1 in 4 in U.S. Say Financial, Personal Information Stolen

More than one in four Americans say their financial information or personal information has been stolen, sometimes by someone they knew, according to a survey released this week.

The study done for Experian, the credit rating agency, found that about 19 percent of consumers report that financial information, including a bank or credit card number, has been misused. About 14 percent say they’ve had personal information such as a Social Security number or birth certificate taken.

“Combined, 26 percent of Americans report being the victim of one type of theft, while 7 percent report experiencing both,” the study said.

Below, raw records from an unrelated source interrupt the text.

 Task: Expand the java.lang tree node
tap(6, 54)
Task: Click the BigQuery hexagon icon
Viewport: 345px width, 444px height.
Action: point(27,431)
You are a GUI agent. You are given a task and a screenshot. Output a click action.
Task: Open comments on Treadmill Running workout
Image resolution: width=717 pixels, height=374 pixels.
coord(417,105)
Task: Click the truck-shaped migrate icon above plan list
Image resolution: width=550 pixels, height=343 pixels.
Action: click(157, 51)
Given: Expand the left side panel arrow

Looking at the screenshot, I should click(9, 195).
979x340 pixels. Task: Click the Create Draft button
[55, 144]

The survey, conducted by The Gallup Organization, also found that some consumers were more likely to be victimized than others. Among the prime targets were college graduates, those with annual household income of $75,000 (euro59,074) or more, people residing in the West, and Americans between the age of 30 and 49.

The study also found that about one-fifth of those who suffered the theft of financial or personal data knew the person who stole their information.

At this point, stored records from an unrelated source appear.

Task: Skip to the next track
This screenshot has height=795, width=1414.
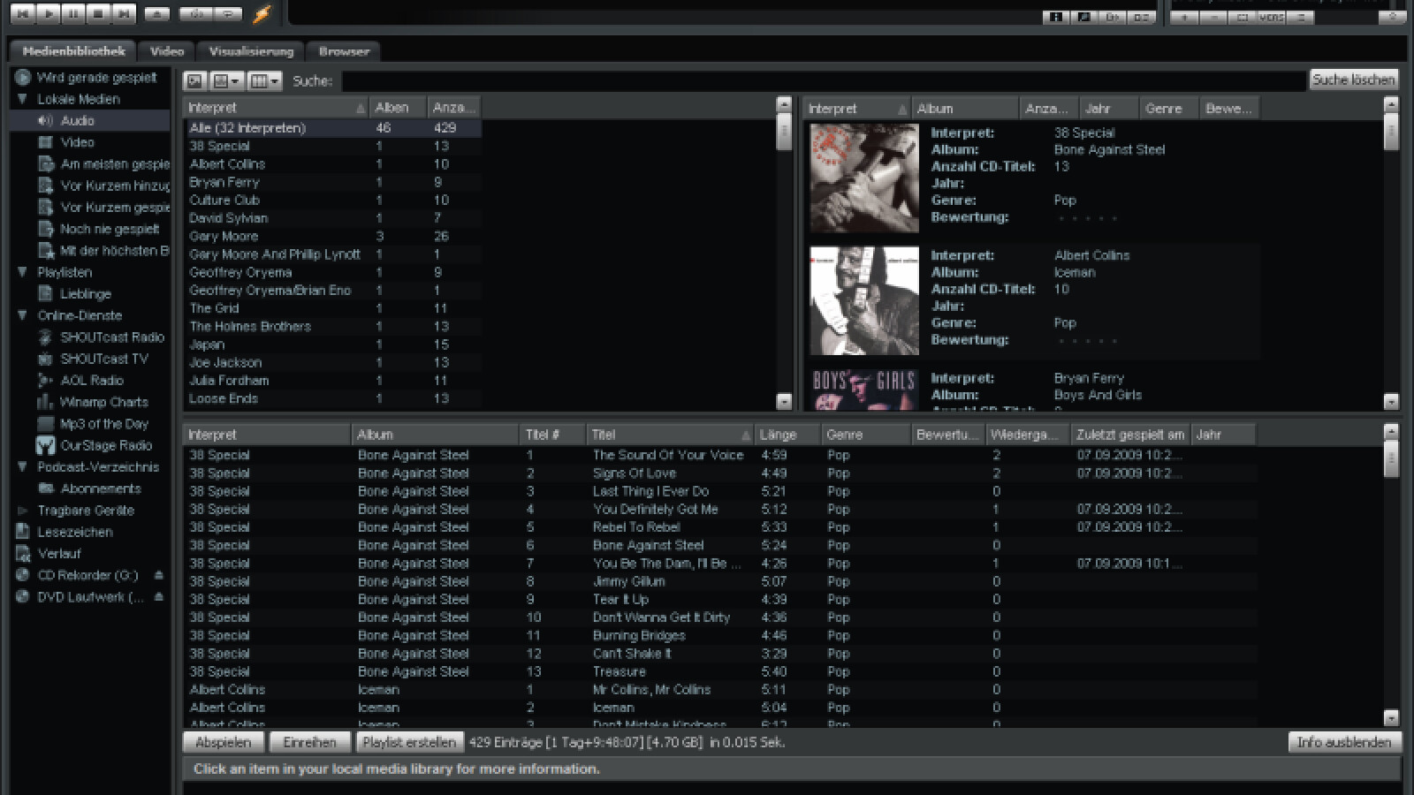Action: 125,13
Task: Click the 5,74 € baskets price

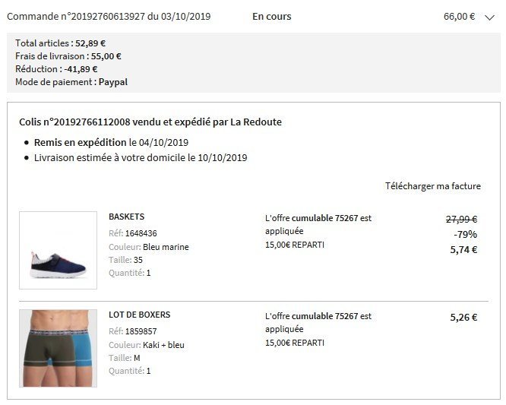Action: click(x=463, y=250)
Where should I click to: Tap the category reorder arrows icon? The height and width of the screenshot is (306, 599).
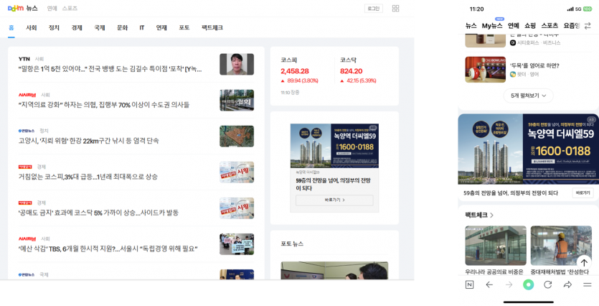click(x=588, y=26)
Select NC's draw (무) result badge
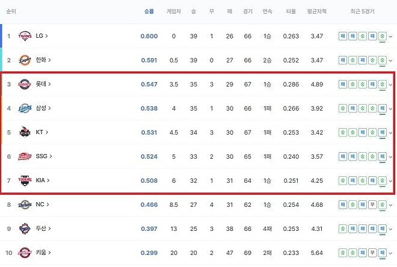This screenshot has height=267, width=397. point(372,204)
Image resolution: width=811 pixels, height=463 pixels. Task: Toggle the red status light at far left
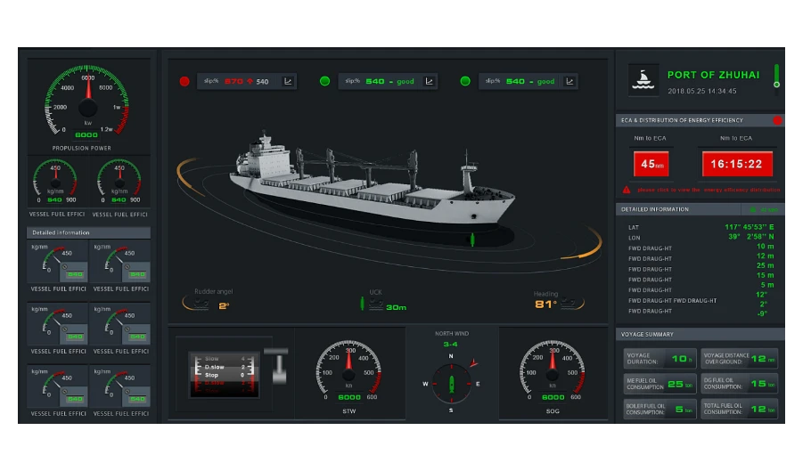pos(184,81)

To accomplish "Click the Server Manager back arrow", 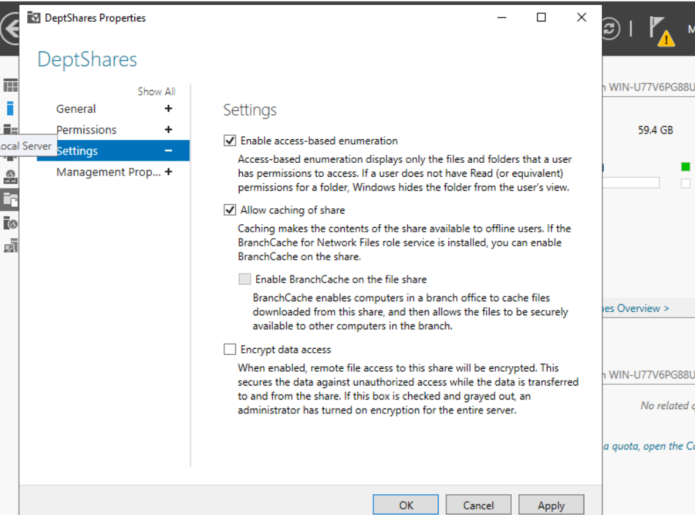I will (x=10, y=29).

Ty Taylor, an Experian executive, said “securing personal and financial information should be part of a person’s lifestyle.”

Among the ways to do this are shredding sensitive information, never giving personal or financial data to an unknown source, and keeping track of the information on credit reports.

Experian, based in Costa Mesa, California, is a division of the Dublin, Ireland-based Experian Group Ltd.

The survey was conducted as part of a personal credit poll that Experian developed with Gallup. The latest survey involved more than 3,000 people age 18 and over with a sampling error of plus or minus 2 percentage points.